SQL种类及对应MapReduce过程
1. join
select u.name, o.orderid from order o join user u on o.uid = u.uid;
2. group by
select rank, isonline, count(*) from city group by rank, isonline;
3.1 distinct 单字段
select dealid, count(distinct uid) num from order group by dealid;
3.2 distinct 多字段
select dealid, count(distinct uid), count(distinct date) from order group by dealid;
复杂SQL的执行过程
select COALESCE(T.date_day,T2.shijian) AS shijian
, COALESCE(T1.user_id,T2.user_id) AS user_id
, NVL(T1.money,0) AS money
, NVL(T2.total,0) AS total
FROM (SELECT DISTINCT TO_DATE(date_day) AS date_day FROM common_db.tb_common_calendar where date_day >=‘2012-07-20’ and date_day <=current_date) T
LEFT JOIN (
SELECT user_id
, FROM_UNIXTIME(CAST(addtime AS BIGINT), ‘yyyy-MM-dd’) AS shijian
, SUM(NVL(money,0)) AS money
FROM ods_touna.dw_account_recharge a
WHERE status = 1 AND exists (SELECT 1 FROM app_db.tn_trust_user b WHERE total_collection>0 AND b.user_id=a.user_id)
GROUP BY user_id,FROM_UNIXTIME(CAST(addtime AS BIGINT), ‘yyyy-MM-dd’)

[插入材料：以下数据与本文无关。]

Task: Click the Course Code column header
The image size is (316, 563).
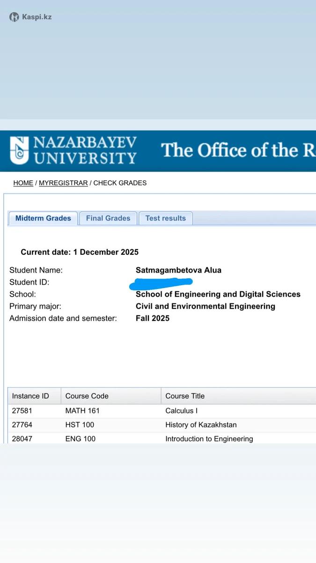Action: point(87,396)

) T1 ON T.date_day = T1.shijian
FULL JOIN (
SELECT user_id
, FROM_UNIXTIME(success_time, ‘yyyy-MM-dd’) AS shijian
, SUM(NVL(total,0)) AS total
FROM ods_touna.dw_account_cash a
WHERE status = 6 AND exists (SELECT 1 FROM app_db.tn_trust_user b WHERE total_collection>0 AND b.user_id=a.user_id)

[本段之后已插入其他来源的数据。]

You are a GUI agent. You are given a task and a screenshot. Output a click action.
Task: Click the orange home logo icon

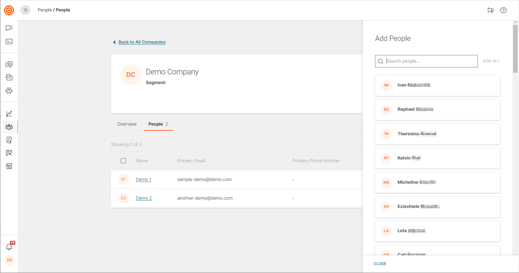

GROUP BY user_id,FROM_UNIXTIME(success_time, ‘yyyy-MM-dd’)
)T2 ON T1.date_day = T2.shijian AND T1.user_id = T2.user_id
SQL转为MR的过程
整个编译过程分为6步
1.Antlr定义SQL的语法规则,完成SQL的词法、语法分析,将SQL转为抽象语法树AST Tree
2.遍历AST,抽象出查询的基本组成单元QueryBlock
3.遍历QueryBlock,翻译为执行操作树Operator Tree
4.逻辑层优化器对OperatorTree变换,合并不必要的ReduceSinkOperator,减少shuffle数据量
5.遍历OperatorTree,翻译为MR任务
6.物理层优化器进行MR任务的变换,生成最终的执行计划